There are few things as impactful and memorable AND differentiating than accurately and specifically getting where someone else is coming from without their telling you, bringing it to their attention and then proactively delivering on it. THAT is “empathy on steroids.”
As the New Year begins, wouldn’t it be great to be at the top of your boss’ mind when at their next performance review, they receive a sizable raise and promotion and know that you were specifically and largely responsible for helping them get it?
Here’s how to make that happen by using empathy to tap into their unconscious.
In the next week, ask your boss if you can sit down and have a conversation with them about the upcoming year, because you had a specific question to ask them that directly impacts the measurable results and success of your group and them.
Hopefully that will intrigue them enough to say, “Yes.”
When you sit down with them say, “I have a hypothetical question that I wanted to ask you that will directly impact your group and your results and success. Might I ask it?”
Again, hopefully they’ll say, “Yes.”
Then say, “I’d like you to imagine that it’s your next performance review. What ‘impossible’ result, in other words just ‘blue sky’ it, that if our group and you achieved would not only result in your receiving the largest raise and promotion possible, but would also get you noticed as a ‘go to’ person by the most senior people when other challenges/opportunities reveal themselves. That’s because having achieved whatever you and we achieve singles you out as an incredibly valuable resource.”
Using the “impossibility” question - that I learned from Dave Hibbard at Dialexis - enables people to think beyond their limiting thoughts and beyond thinking, “Yes, but, it will never work.” It is also a way of using a “proactive” (vs. reactive) aspirational line of questioning that is certain to set you apart from everyone else and make you memorable, because so few people have a proactive mindset.
When your boss comes up with their answer, ask them:
1. “Why that?”
2. “What would make it possible?”
3. “What would be the requisite tasks needed to get it done?”
4. “What would be the requisite skills to get those tasks done?”
5. “What singular task, if accomplished will cause everything else to flow naturally, until that ‘impossible’ goal is achieved?”
6. “What singular skill would be key to successfully performing that task?”
7. “Do I have your permission to become expert at that and other skills to make the task happen and achieve that impossible result?”
8. “If so, can I check in with you every couple weeks to give you an update on how it is going and ask for your input to make it even better?”
By doing the above and practicing it to make it a more natural conversation it will cause three things to occur that will make you memorable.
1. If you develop that special skill to accomplish that crucial task to make the impossible possible, you will know that you were key to its success.
2. Your boss will know that you were critical to its success.
3. Your boss will know that you know, you were critical to its success.
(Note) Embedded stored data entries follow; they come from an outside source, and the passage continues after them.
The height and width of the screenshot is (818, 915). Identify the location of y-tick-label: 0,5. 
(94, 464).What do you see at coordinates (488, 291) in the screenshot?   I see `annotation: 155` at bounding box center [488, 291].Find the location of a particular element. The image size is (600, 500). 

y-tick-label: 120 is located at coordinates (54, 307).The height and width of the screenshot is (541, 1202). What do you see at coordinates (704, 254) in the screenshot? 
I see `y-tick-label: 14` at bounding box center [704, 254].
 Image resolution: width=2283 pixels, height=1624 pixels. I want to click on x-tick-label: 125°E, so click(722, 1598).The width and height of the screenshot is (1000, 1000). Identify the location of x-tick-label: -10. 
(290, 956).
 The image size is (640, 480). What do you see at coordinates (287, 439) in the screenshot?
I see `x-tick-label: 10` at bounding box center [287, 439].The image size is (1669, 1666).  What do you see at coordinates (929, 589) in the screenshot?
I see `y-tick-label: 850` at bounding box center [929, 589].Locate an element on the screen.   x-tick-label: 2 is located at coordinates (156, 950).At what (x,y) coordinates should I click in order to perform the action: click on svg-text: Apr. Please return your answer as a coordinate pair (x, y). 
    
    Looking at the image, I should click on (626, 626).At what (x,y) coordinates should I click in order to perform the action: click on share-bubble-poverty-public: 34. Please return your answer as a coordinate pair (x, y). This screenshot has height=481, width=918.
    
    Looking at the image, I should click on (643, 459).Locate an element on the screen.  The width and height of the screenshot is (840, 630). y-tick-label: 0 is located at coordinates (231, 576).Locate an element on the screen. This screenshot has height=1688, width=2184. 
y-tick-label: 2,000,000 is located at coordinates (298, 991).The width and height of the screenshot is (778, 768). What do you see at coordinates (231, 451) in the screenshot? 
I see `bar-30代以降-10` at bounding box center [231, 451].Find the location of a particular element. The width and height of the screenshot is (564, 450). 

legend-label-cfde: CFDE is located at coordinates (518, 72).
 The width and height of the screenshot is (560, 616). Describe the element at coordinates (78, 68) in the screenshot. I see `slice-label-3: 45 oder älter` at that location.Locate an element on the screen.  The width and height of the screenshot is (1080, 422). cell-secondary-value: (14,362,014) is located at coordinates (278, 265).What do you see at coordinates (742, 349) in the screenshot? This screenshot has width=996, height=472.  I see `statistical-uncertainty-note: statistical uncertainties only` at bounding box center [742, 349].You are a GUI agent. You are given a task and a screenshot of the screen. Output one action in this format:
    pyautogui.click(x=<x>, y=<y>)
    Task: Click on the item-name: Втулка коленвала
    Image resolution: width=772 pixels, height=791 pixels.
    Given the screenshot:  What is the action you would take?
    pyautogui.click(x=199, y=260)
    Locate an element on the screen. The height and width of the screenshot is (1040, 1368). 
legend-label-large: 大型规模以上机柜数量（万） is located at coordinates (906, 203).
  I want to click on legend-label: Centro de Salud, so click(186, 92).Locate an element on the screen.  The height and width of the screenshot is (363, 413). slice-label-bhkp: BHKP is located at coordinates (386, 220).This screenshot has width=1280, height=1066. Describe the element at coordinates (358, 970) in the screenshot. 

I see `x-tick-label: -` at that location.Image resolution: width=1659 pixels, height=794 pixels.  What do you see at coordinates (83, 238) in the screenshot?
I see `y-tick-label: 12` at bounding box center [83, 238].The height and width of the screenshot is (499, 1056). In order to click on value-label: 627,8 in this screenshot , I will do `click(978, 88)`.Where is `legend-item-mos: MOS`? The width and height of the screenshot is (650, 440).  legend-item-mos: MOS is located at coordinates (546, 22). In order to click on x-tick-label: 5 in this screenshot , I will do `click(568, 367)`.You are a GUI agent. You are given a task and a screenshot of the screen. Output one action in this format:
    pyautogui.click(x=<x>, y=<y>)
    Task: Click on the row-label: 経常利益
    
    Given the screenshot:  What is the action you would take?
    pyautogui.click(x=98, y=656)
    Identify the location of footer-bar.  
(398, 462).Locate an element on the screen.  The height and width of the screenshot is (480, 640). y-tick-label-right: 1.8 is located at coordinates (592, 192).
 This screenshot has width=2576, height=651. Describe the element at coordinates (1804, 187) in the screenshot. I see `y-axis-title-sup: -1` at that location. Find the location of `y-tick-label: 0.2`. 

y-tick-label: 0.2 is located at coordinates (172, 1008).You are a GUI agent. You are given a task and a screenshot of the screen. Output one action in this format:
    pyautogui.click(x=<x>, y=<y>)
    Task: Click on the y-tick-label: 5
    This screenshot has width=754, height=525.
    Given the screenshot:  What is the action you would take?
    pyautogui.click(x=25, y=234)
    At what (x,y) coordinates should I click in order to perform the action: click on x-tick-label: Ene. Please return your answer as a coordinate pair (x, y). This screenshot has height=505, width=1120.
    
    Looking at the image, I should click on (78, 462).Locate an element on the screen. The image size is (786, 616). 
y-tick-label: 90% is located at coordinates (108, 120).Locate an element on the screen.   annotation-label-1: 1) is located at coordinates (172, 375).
Caveat emptor: There is always the possibility of your having a boss who takes all the credit for anything their team accomplished, and you might find yourself disappointed and resentful if that is the case with yours. Nevertheless, still do this, because it will demonstrate to you that you can accomplish learning a crucial skill to accomplish a crucial task that you’ll be able to use later in your career when you have a more magnanimous boss.